Salos, Fairy Fire the demon! Cass said.
The purple flames around her went out, reappearing around the demon.
Every eye fell on it.
The fleeing paladins faltered, all turning and hesitantly approaching. The ones that had already been running to their captain’s aid ran faster, the whisper of Fairy Fire egging them on.
They all barely avoided the rush of the dragon. He slammed into the demon, his head striking the demon like a hammer, driving the creature into the shield of the captain. Crushing him between dragon scale and steel.
The demon went down.
The captain stumbled back under the impact, still disoriented from the pain radiating through his soul.
The dragon was on top of the demon, his claws raking into the demon’s writhing flesh. Blood pooled around it.
But the demon didn’t go quietly. It stabbed up at the larger beast, its lightning blade slicing through dragon scales like a laser through paper.
The dragon roared in pain, his claws digging deeper.
The paladins drew closer, their shields and swords raised, forming a wall between the dragon-demon fight and their still kneeling captain. His screaming had fallen to pained panting. Sweat beaded on his forehead.
Maybe this would work exactly like she’d hoped.
The demon was unexpected, but if the dragon could kill it on his own, Cass could return to plan A without worry. Alyx and Salos’s fears were unwarranted. The demon was just another monster.
Plenty killable by force. Just like anything else.
Not worth putting extra consideration into.
Things were going according to plan—
A Fortitude’s Protection flickered into existence between demon and dragon. Dragon claws slammed into the green force field.
The demon staggered back to its feet, long ribbons of flesh hanging from its body. Its right arm was mangled, broken in at least three places, each break twisted like a new and unnatural joint. It stood unsteady, its left leg similarly broken, the bones twisted to look more like a dog’s digitigrade leg with an extra bend halfway down the shin.
What was left of its flesh rippled. Maroon splotches flared over the tattered skin.
Cass’s stomach twisted. How could it still be standing? How could it still be alive?
She could see its organs, pierced and torn, hanging from its open stomach. She could see the white of its bone. Atmospheric Sense could feel air against the outsides of its lungs and around its heart.
It should be dead.
The air buzzed. Lightning flickered up and down the demon’s body, buzzing like nerves across torn flesh.
The dragon slammed another claw into the demon’s shield. Demon and shield were knocked back under the dragon’s Strength. Back into the line of paladins and their shields.
The demon turned on them as he fell, landing sword first in one of the paladins. The lightning blade sank up to the hilt in the man’s chest.
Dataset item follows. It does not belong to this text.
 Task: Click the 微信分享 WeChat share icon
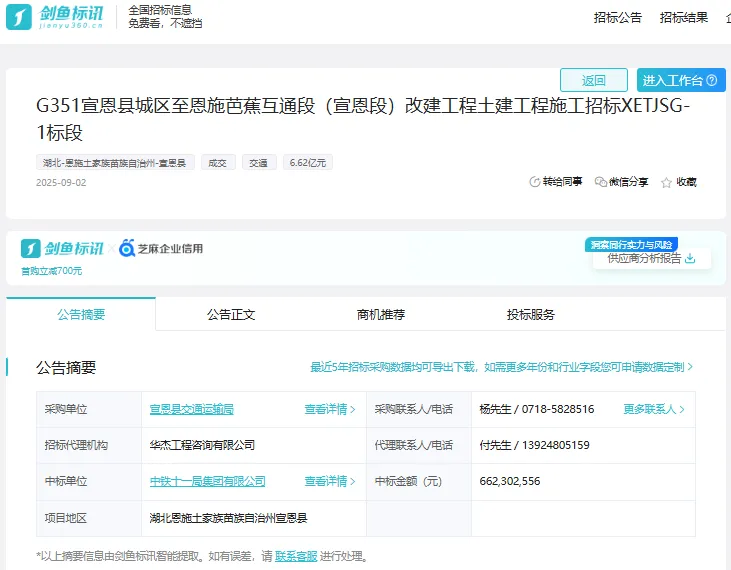pos(600,182)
The paladin gasped. It didn’t seem to matter to the demon or the force behind the demon’s blade that the sword was supported by his three-times broken arm.
Simultaneously, the demon’s free hand made an arcane gesture. Three orbs of electricity materialized around it, rotating around its body in a slow and widening arch. They each struck an unprepared paladin, electricity exploding into wide storms of lightning, striking everything and everyone nearby, sending lightning coursing through metal armor and the bodies within. Paladins dropped to the ground—not dead yet, Atmospheric Sense informed her, but definitely paralyzed.
The remaining paladins broke, their line splitting, each man trying to put as much distance between themselves and the demon and its electric attacks as possible.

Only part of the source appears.